Early on, I discovered that my Macintosh could use a large-screen TV if I connected a $300 presentation device (Presenter Plus Mac/PC Multi-Frequency) between the computer and the television. Initially, this became a way to present textual information-such as vocabulary due dates or lists of ideas generated during a class brainstorming session-in a visual form. The next day, the material could be printed out for absentees, who could retrieve it from the daily absence folders. The computer/TV duo became a great way to assist visual learners. Whether I presented a chart for organizing data or a brief slide show previewing a lesson, visual students could see where we were going and better fit the ideas into a mental framework. On occasion I even created a literature review game with student-generated questions about stories and literary techniques. (You can view my Sophomore Review Game on the World Wide Web at http://www.ttsd.k12.or.us/schools/ths/jdubois/ short_story_review.html).

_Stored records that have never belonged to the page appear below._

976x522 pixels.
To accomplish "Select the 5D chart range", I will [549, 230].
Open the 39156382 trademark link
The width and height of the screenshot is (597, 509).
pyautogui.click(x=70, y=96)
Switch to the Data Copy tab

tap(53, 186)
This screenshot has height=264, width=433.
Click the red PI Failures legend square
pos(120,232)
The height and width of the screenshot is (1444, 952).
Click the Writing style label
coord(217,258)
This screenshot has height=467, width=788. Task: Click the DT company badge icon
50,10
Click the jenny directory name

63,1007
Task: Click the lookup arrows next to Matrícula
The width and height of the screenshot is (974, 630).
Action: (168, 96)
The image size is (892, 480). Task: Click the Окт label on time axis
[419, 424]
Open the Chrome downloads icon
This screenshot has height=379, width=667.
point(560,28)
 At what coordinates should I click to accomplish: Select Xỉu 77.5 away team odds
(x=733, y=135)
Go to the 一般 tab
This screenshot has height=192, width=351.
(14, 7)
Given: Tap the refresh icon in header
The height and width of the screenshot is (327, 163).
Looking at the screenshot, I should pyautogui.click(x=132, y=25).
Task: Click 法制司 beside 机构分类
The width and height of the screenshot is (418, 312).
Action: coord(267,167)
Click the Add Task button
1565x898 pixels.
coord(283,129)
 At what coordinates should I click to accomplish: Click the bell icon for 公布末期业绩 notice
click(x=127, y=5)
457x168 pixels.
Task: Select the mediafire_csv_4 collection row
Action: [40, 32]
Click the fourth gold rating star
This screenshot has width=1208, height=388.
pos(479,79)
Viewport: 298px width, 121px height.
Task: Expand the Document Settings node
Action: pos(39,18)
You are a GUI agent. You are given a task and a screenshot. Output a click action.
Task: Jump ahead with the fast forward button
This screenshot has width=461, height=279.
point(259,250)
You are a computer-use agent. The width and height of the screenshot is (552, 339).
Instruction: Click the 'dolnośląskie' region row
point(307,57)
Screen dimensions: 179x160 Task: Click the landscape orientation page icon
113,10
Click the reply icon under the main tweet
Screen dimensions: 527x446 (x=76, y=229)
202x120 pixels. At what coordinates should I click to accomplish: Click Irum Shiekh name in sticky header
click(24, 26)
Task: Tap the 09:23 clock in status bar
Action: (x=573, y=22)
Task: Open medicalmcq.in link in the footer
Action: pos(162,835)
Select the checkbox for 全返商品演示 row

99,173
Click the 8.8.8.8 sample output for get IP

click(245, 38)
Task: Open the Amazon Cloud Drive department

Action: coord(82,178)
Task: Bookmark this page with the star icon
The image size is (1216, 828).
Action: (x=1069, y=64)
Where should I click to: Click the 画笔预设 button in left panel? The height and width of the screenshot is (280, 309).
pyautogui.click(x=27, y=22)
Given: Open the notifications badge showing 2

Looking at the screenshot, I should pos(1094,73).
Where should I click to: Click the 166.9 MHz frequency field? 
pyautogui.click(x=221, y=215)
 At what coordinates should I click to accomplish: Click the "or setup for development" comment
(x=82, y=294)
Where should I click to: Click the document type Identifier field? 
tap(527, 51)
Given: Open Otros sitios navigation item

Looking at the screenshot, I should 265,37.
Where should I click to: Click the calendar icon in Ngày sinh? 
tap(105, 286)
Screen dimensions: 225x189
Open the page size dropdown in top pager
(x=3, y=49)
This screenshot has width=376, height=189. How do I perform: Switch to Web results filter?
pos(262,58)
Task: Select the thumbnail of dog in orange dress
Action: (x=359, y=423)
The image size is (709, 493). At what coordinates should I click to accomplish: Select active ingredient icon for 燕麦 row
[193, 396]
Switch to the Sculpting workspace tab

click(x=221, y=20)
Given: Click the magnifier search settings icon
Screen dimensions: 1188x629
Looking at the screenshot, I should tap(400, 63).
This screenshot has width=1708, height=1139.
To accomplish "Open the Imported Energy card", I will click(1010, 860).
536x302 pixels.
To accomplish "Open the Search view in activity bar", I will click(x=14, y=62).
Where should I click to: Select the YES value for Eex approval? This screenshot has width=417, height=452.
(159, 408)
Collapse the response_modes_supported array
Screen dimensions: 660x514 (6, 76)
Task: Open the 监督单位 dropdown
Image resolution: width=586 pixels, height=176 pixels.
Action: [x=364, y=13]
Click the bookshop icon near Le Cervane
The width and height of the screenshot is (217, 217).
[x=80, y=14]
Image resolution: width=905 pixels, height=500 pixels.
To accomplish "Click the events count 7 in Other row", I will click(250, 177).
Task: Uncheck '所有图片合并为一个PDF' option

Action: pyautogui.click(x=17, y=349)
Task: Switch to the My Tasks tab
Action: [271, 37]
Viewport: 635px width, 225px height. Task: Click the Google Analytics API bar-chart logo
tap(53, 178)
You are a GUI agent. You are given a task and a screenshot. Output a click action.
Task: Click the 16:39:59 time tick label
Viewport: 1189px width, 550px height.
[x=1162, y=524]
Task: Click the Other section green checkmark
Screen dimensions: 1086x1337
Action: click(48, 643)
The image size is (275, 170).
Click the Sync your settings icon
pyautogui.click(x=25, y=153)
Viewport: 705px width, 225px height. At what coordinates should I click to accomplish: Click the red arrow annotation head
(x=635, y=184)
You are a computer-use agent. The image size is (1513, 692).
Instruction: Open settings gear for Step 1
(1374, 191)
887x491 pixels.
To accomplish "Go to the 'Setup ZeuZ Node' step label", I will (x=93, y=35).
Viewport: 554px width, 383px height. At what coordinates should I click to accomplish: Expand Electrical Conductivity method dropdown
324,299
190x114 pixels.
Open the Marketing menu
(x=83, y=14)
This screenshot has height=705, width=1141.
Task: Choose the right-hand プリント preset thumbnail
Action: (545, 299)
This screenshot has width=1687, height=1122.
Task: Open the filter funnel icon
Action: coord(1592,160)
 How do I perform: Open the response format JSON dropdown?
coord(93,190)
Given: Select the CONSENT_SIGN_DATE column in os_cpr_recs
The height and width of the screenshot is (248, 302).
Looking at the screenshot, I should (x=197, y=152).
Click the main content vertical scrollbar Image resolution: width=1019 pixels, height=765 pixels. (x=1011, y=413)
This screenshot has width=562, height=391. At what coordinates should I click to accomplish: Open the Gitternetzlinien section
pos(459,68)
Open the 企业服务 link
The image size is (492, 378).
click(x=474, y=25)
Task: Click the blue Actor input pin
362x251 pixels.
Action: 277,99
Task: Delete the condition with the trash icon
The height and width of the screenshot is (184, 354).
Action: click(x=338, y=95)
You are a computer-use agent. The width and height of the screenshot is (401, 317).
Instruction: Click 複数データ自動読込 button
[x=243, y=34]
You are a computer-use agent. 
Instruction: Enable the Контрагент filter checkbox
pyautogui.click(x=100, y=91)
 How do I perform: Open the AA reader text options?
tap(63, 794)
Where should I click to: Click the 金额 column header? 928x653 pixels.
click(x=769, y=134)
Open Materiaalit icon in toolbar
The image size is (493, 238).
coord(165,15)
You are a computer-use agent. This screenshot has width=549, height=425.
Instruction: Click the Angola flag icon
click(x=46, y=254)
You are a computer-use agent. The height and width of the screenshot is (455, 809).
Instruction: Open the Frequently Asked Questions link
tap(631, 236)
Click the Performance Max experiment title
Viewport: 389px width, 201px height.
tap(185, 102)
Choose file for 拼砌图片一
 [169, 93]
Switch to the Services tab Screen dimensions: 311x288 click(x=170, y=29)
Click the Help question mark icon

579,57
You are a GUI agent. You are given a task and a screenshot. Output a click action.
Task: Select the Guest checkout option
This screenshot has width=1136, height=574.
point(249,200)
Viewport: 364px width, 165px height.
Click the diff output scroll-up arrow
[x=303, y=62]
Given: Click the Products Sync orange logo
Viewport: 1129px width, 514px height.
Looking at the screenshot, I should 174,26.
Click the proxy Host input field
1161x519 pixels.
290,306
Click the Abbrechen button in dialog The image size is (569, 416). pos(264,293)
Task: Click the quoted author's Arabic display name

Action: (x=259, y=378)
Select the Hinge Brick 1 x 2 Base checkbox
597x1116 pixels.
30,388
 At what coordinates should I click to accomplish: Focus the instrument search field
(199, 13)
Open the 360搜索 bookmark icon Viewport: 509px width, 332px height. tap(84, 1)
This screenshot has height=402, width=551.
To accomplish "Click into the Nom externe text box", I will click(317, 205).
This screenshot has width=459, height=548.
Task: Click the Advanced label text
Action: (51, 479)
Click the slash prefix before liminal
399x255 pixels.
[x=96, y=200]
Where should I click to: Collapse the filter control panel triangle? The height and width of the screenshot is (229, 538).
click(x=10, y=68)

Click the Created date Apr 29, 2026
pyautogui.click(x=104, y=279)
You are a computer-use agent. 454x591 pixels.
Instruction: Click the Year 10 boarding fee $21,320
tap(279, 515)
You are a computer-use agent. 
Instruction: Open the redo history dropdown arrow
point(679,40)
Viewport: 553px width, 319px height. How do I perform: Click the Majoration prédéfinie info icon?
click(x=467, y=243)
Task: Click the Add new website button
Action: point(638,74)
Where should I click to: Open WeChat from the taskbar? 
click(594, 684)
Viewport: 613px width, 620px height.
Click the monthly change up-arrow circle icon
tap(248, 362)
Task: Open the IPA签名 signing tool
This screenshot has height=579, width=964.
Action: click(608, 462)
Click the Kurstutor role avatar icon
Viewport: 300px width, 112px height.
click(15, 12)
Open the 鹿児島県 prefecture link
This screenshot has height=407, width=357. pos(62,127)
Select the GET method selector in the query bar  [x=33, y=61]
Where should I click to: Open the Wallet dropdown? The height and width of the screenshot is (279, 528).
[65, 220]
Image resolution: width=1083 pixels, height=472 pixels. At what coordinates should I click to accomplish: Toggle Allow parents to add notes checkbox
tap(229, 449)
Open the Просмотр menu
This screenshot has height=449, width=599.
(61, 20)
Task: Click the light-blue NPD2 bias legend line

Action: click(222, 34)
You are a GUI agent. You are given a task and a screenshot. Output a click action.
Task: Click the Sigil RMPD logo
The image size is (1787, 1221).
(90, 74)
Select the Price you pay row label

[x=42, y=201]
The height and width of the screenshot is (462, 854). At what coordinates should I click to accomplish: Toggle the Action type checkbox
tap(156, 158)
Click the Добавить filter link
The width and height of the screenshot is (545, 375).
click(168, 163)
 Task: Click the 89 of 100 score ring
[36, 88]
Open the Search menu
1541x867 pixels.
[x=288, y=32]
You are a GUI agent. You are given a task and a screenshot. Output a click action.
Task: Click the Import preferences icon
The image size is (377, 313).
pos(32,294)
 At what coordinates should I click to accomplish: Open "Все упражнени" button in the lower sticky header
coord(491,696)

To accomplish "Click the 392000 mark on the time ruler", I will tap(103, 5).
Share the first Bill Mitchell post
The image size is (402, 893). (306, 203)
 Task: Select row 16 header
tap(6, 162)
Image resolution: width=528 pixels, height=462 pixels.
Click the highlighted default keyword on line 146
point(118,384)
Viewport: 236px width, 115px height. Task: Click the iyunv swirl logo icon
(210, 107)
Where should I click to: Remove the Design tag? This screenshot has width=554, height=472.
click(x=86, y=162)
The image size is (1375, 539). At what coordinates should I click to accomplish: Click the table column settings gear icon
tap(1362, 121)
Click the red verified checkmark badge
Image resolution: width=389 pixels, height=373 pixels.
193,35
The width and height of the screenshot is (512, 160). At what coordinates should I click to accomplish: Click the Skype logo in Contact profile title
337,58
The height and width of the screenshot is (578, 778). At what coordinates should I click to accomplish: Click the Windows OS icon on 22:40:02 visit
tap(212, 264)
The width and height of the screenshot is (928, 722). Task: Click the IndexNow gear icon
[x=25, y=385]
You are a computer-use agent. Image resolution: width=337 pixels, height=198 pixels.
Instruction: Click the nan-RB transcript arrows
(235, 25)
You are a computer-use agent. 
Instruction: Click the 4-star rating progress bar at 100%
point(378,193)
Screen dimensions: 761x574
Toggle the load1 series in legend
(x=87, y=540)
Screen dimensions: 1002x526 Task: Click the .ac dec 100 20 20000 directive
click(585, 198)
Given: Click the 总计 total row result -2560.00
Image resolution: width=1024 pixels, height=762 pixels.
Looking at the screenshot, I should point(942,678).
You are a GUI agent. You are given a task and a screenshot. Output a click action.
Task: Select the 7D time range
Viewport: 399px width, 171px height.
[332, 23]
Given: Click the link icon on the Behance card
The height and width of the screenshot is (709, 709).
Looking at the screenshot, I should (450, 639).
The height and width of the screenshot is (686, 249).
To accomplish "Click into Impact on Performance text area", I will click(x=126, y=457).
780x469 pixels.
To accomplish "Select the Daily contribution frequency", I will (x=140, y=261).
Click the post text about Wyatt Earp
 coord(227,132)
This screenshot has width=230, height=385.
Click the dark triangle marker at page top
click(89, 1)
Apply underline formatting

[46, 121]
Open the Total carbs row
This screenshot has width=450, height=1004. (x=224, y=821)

If you are blessed with having a multimedia-capable computer, the range of possibilities is endless. I have used movies such as The Black Stallion and The Natural to teach visual literacy. Students write about and discuss examples of visual literacy observed in the film: zooming for emphasis, juxtaposing scenes to show relationships, foreshadowing to create suspense, lighting to set a mood, camera angle to create an illusion, and so on. When we finish, I give them a visual-literacy test, one in which I have embedded stills from the movie into a ClarisWorks slide show along with enlarged text questions. This extends their understanding, challenges their thinking, and reinforces their awareness of an entirely new way of seeing.

An equally exciting multimedia adventure is making tutorials for prominent characters in Shakespeare's Julius Caesar. These instructional slide shows acquaint readers with the characters by presenting information, character motivation, and brief film clips, which students watch before acting out the characters in their reading groups.

Eventually, I became confident enough to require students to include in their term project some aspect of technology—a digital image, a graph, a Web page-that was entirely new to them. Once a week they had class time to work on the project—and yes, we did have access to a computer lab. But we could have scheduled the work throughout the week, giving several students a chance to use the classroom computer each day. Some projects, such as a vocabulary slide show and quiz, became a study resource for other students.

My experiences have taught me that the one-computer classroom truly has the potential to be dynamic, with new possibilities unfolding as time, creativity, and comfort allow. Perhaps most exciting of all is how the computer opens the door to new roles and relationships: student-as-instructor and teacher-as-facilitator.

Jeanine DuBois teaches language arts at Tigard High School, where she avidly promotes technology as an educational tool. In addition to 19 years of teaching English, DuBois has several years' experience teaching workshops for educators through the Northwest Regional Education Service District, Tigard-Tualatin School District, Portland Macintosh Users Group, National High School Association, and NCCE.